-- Start Text excerpt --

I'd like to introduce a young man whose studies in chemistry at the University of London were interrupted by the Second World War. As a chemist, he was assigned to a chemical defense experimental station with the British Army Engineers and undertook work determining the effect of poison gas. There, he was faced with mountains of data on the effects of various doses of various compounds on rats and mice. Since the Army could provide no statistician, and since this bright lad had once read R.A. Fisher's revolutionary Statistical Methods for Research Workers, he was drafted to do the work. Thus was born a statistician who would become the Director of the Statistical Research Group at Princeton (where he married one of Fisher's daughters), create the Department of Statistics at the University of Wisconsin, and exert incredible influence in the fields of statistical inference, robustness (a word he defined and introduced into the statistical lexicon), and modelling; experimental design and response surface methodology; time series analysis and forecasting; and distribution theory, transformation of variables, and nonlinear estimation ... one might just as well say he influenced "statistics" and note that a working statistician owes much of his or her craft to this man whether they know it or not. Ladies and gentlemen, I'd like to introduce George Edward Pelham Box.
George Box |
We've all heard this aphorism, even if we do not know it springs from George Box. While true in the most fundamental sense possible and a profoundly important insight, what isn't widely understood or acknowledged is how incredibly dangerous and damaging this idea is and why, despite its veracity, we should ruthlessly suppress its use. True but dangerous? How is this possible?
Listen carefully the next time you hear this mantra produced. The key is the manner in which most use the statement, emphasizing the first half as exculpatory ("It doesn't matter that my model is wrong, since all models are") and the latter half as permissive. The forgiveness of intellectual sins implicit in the first half of the statement requires of the analyst or programmatic and planning partisan no examination of the sin and its consequences; we are forgiven, for we know not what we do ... though we should know and should not be forgiven for turning a blind eye.

-- End Text excerpt --
-- Start Records provided --

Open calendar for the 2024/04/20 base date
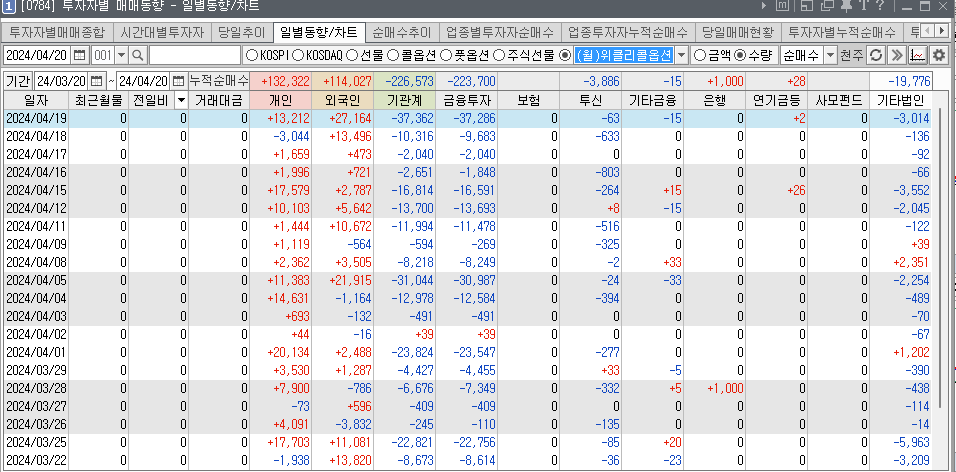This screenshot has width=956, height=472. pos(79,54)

-- End Records provided --
-- Start Records provided --

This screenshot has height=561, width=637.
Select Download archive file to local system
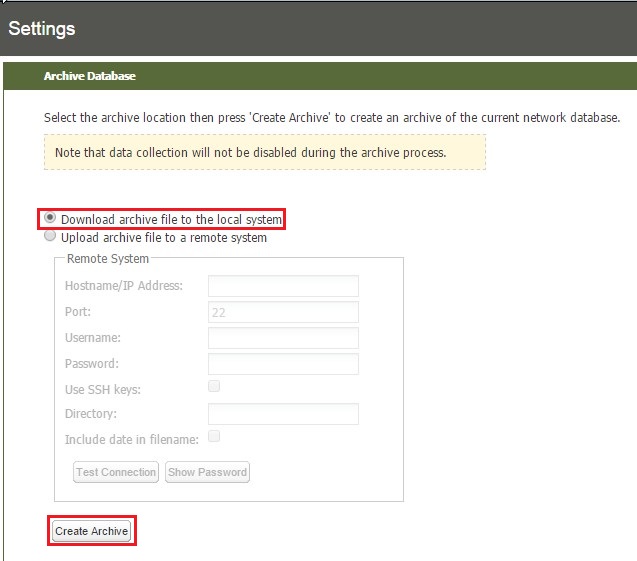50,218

-- End Records provided --
-- Start Records provided --

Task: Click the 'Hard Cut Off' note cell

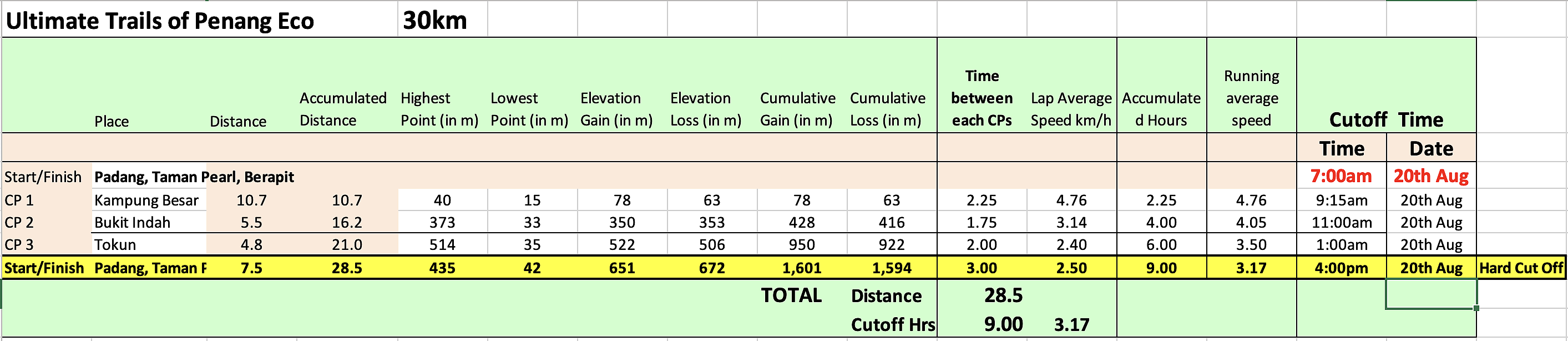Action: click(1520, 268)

-- End Records provided --

> _Do this_:
Reproduce the passage about George Box, the one above the data, word for word in full.

> _Solution to the exercise_:
I'd like to introduce a young man whose studies in chemistry at the University of London were interrupted by the Second World War. As a chemist, he was assigned to a chemical defense experimental station with the British Army Engineers and undertook work determining the effect of poison gas. There, he was faced with mountains of data on the effects of various doses of various compounds on rats and mice. Since the Army could provide no statistician, and since this bright lad had once read R.A. Fisher's revolutionary Statistical Methods for Research Workers, he was drafted to do the work. Thus was born a statistician who would become the Director of the Statistical Research Group at Princeton (where he married one of Fisher's daughters), create the Department of Statistics at the University of Wisconsin, and exert incredible influence in the fields of statistical inference, robustness (a word he defined and introduced into the statistical lexicon), and modelling; experimental design and response surface methodology; time series analysis and forecasting; and distribution theory, transformation of variables, and nonlinear estimation ... one might just as well say he influenced "statistics" and note that a working statistician owes much of his or her craft to this man whether they know it or not. Ladies and gentlemen, I'd like to introduce George Edward Pelham Box.
George Box |
We've all heard this aphorism, even if we do not know it springs from George Box. While true in the most fundamental sense possible and a profoundly important insight, what isn't widely understood or acknowledged is how incredibly dangerous and damaging this idea is and why, despite its veracity, we should ruthlessly suppress its use. True but dangerous? How is this possible?
Listen carefully the next time you hear this mantra produced. The key is the manner in which most use the statement, emphasizing the first half as exculpatory ("It doesn't matter that my model is wrong, since all models are") and the latter half as permissive. The forgiveness of intellectual sins implicit in the first half of the statement requires of the analyst or programmatic and planning partisan no examination of the sin and its consequences; we are forgiven, for we know not what we do ... though we should know and should not be forgiven for turning a blind eye.